--- Dataset excerpts Enclosed Below ---
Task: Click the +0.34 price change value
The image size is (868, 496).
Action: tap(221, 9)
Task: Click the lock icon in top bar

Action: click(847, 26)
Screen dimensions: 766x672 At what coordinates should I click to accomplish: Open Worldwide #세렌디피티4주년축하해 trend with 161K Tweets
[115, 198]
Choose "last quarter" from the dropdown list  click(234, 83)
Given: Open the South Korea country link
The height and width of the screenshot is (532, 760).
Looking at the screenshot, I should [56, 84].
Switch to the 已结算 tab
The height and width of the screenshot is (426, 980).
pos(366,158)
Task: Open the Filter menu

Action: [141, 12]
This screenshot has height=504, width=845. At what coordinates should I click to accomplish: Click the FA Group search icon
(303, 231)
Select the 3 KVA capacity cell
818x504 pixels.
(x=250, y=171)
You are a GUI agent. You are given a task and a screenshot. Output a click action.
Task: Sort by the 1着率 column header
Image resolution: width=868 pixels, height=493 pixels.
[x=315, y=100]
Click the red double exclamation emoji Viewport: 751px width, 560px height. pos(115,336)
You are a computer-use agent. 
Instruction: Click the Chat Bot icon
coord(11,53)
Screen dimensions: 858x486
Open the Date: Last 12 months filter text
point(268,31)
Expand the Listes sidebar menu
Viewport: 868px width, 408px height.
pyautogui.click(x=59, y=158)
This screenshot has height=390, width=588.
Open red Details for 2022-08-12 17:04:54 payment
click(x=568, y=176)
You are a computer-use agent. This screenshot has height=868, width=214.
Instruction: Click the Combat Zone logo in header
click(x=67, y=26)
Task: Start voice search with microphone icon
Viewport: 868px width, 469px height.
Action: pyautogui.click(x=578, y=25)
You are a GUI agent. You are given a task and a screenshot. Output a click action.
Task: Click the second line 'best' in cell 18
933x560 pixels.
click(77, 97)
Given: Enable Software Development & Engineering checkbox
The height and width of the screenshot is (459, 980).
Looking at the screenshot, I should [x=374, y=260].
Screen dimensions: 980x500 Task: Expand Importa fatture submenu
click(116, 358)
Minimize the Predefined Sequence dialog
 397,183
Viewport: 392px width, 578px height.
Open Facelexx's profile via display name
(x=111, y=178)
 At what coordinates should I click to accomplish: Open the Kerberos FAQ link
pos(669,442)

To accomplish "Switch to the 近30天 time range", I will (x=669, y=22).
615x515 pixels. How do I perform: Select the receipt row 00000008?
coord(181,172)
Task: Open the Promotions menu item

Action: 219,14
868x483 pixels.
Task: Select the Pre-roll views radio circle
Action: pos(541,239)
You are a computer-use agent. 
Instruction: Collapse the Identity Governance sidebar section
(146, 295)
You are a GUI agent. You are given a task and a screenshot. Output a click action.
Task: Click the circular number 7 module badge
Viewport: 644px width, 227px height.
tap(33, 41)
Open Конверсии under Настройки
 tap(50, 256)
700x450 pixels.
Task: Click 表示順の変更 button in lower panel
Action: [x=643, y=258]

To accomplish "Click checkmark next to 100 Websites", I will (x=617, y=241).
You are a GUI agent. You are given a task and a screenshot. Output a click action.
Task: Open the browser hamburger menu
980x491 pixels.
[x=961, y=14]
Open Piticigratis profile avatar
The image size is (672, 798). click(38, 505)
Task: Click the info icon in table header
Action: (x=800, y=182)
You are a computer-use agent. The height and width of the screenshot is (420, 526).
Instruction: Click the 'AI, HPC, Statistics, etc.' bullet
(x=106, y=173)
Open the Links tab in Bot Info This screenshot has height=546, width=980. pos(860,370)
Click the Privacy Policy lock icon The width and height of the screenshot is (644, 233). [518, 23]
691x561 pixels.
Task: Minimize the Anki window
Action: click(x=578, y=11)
--- End of Enclosed Dataset excerpts ---
The answer must consist of every line from the entries that holds the string "will".

To accomplish "Switch to the 近30天 time range", I will (x=669, y=22).
To accomplish "Click checkmark next to 100 Websites", I will (x=617, y=241).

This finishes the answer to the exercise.